Transformed, Lucky walked out into the hall, her backpack held casually over her arm. She stood out—but she also blended in.

She checked the hotel layout, then took the elevator to the fifth floor, and the hotel’s bar. Perched on a stool, she passed the afternoon drinking club soda and pretending to pore over the trade show program, which she had found discarded on a bench. Eventually the bar started to fill with salespeople and hairdressers, done for the day. Lucky ordered a vodka martini and nursed it for an hour while she watched and waited. A man sat down beside her, glanced at her appreciatively once, twice. He was pleasant-looking but not too handsome; he had on a drab gray shirt with a butter-yellow tie. He wasn’t wearing a wedding ring, but the puff of pale skin was there, telltale. He had probably left it up in his room.

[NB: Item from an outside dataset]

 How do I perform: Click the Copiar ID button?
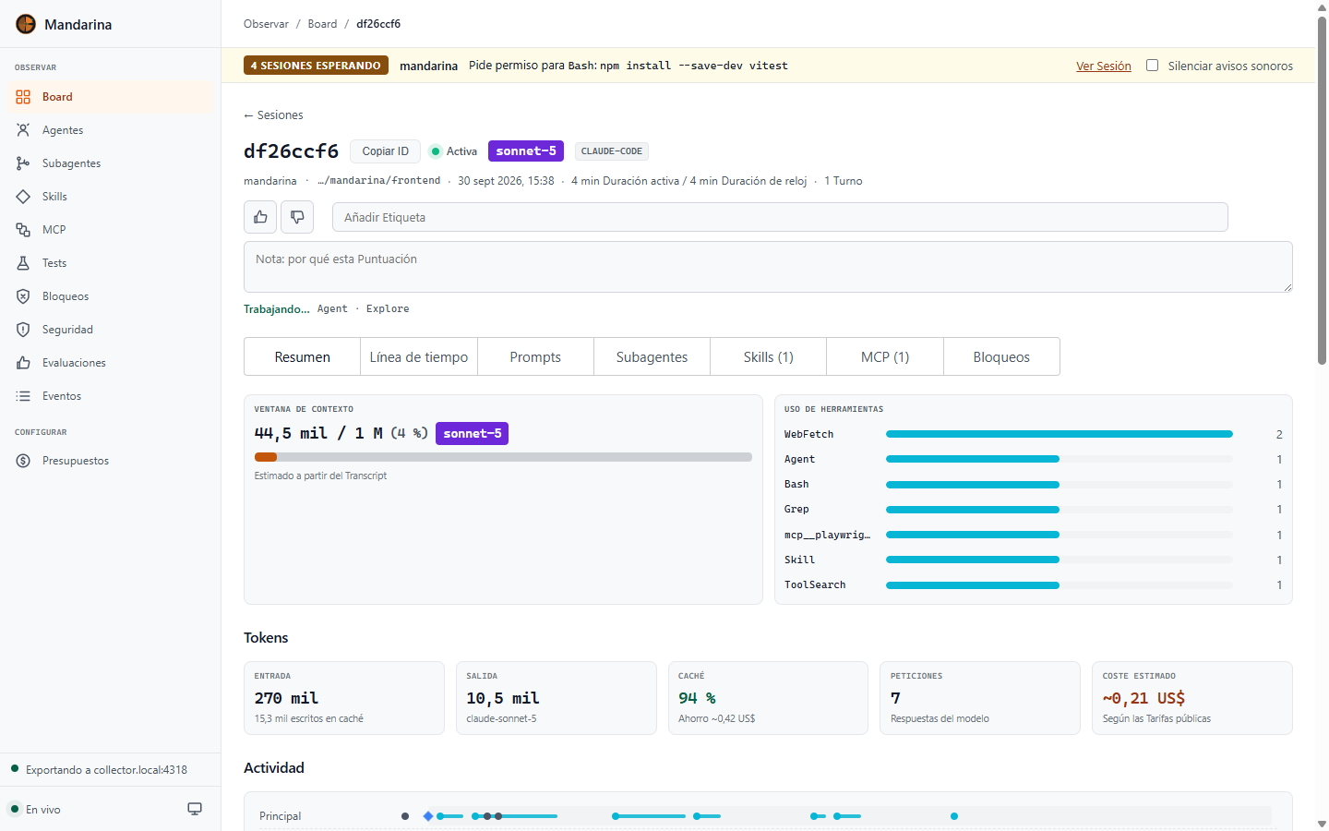pyautogui.click(x=385, y=151)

“Can I buy you a drink?” he asked, just like she thought he would.

“Oh—well…” She stared down into her empty glass as her stomach swirled, surprised by what she was experiencing: grief, sudden and insistent. The idea of what was supposed to come next, of flirting, smiling, potentially touching and kissing someone other than Cary… she couldn’t. And it made her so angry. Cary had abandoned her. Their relationship had been one very long con—but he was still the only man she had ever loved. The only man she had ever been with.

“No, thank you,” she managed to say.

The man shrugged. He paid his bill and he was gone.

Lucky considered her options. It’s either this, or you sleep in a bus shelter. And then you could get picked up by the police and brought in and that will be it. All over.

Soon enough there was another man, sitting on her left. She watched him as he settled himself onto the stool and ordered a beer, asking first if the bar had the specific craft brew he was looking for on tap. She detected a New York accent. She looked over at him again and smiled shyly when they made eye contact. He returned her smile, polite, then looked down at his phone. Like the man before him, he was middle-aged. He had a pleasant face, a receding hairline, a glinting gold band on his left ring finger. His eyes looked tired, smudged underneath as if he had been up late the night before—another lackluster sales conference in yet another lackluster town. He took a book out of his briefcase. Dale Carnegie. How to Win Friends and Influence People.

“I loved that book,” she said—which was somewhat true. Her father had read it to her when she was ten; many of the concepts had been integral to their cons over the years. She could still remember the “six ways to make people like you”: Act like you’re interested in them. Smile. Remember names. Encourage people to talk about themselves. Talk about their interests. Make people feel important. Carnegie had intended all these things to come from a genuine place. Her father had not.

She put her hand over her mouth. “Sorry. Here I am, bugging you when you’re trying to read. Ignore me.”